This recipe can be adjusted for a vegetarian option by omitting the chicken pieces and bones along with the fish sauce, adding cubed tofu if desired, and using a vegetarian broth for texture and depth.
For the soup · 1 chicken back or any miscellaneous chicken pieces/bones. (The heartiness and flavor comes from the chicken, but the essence of this soup comes from the preserved lime.) · 1 tablespoon of cooking oil · 5 garlic cloves · 1 spring onion, finely chopped · 2 scallions, chopped · 1 carrot, finely chopped · 1 celery rib, finely chopped · ¼ teaspoon each of freshly ground cumin, coriander, and chili flakes · ½ gallon of water or vegetable stock, as needed · 1 large daikon radish, peeled and cut into quarters, then eighths, then into 1-inch wedges · 2 stalks of lemongrass, cut into thirds and flattened with a cleaver or mortar and pestle · 2 knobs of ginger root, sliced · 1 teaspoon of fish sauce, if available · 1 whole pickled lime, cut into quarters · 1 lemon/lime, freshly squeezed · Sea salt and black pepper, as needed 2 tablespoons of cilantro, freshly chopped For the garnish · 1 tablespoon of cooking oil · 1 shallot, sliced thinly · 1 tablespoon of cilantro, freshly chopped · 1 chili or jalapeño pepper, sliced thinly
For the soup
Preheat the oven to 400°F (200°C). Clean and rub the chicken with a wedge of lemon or lime. Salt and pepper the chicken and bake for 15 minutes or until slightly brown, not cooked. Reserve the chicken fat for cooking.
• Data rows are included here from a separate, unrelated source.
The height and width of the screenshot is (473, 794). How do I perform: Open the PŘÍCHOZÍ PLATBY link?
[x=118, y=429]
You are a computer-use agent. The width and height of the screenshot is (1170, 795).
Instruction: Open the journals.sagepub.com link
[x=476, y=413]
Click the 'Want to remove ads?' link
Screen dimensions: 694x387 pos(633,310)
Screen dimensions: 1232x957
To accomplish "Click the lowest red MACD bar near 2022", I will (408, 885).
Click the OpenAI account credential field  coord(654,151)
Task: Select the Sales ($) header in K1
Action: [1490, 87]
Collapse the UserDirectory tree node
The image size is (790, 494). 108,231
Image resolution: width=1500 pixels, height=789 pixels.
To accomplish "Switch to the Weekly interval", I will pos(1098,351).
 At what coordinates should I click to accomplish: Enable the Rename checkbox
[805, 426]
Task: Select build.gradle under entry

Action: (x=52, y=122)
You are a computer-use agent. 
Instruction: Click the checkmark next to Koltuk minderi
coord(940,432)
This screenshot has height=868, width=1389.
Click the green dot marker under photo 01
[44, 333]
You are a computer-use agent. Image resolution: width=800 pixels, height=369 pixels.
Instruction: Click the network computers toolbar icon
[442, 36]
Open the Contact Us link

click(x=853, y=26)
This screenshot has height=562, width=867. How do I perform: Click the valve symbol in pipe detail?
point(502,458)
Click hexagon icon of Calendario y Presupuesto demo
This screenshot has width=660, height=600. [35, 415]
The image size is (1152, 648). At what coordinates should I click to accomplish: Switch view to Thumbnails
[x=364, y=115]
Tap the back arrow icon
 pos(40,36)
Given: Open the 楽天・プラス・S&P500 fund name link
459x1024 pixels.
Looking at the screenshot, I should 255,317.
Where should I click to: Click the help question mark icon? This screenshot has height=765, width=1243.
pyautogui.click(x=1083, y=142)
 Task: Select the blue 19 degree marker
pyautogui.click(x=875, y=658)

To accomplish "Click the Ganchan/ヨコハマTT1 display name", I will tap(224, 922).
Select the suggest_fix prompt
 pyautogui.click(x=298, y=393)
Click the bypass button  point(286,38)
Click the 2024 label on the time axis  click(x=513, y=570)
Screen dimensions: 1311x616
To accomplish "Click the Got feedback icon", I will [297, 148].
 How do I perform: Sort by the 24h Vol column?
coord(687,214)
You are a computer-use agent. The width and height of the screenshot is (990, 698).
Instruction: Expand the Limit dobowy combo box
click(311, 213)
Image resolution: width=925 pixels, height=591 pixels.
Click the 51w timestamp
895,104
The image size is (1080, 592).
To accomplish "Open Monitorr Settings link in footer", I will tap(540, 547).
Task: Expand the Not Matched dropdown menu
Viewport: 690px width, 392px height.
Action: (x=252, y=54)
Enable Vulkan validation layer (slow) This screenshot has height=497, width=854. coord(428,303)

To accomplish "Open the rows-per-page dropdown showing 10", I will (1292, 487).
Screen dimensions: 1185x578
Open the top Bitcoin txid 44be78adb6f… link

In a large Dutch oven or a heavy cooking pot, gently heat the cooking oil and chicken fat. Flatten garlic cloves with a flat knife or cleaver, leaving the skin on. Add garlic cloves and finely chopped spring onions. Cook until translucent and fragrant. Add scallions and finely chopped carrots, celery, cumin, coriander, and chili. Add baked chicken and stir gently. Add water or vegetable broth, then add daikon, lemongrass, ginger, and fish sauce. Finally, stir in the pickled lime.
For a vegetarian option, omit the chicken and use vegetable broth.
Bring the soup to a boil before turning the heat down to a simmer and cooking for one hour. If desired, remove chicken back and bones along with the lemongrass stalks before serving. Add one freshly squeezed lemon or lime. Taste before seasoning with sea salt and black pepper, as the pickled lime will already impart a salty flavor to the soup. Add cilantro and stir.
For the garnish
Heat heavy pan on high heat. Add cooking oil and stir in shallots. Fry until crispy.
Serve soup hot and garnish with crispy shallots, freshly chopped cilantro, and sliced chili or jalapeño pepper.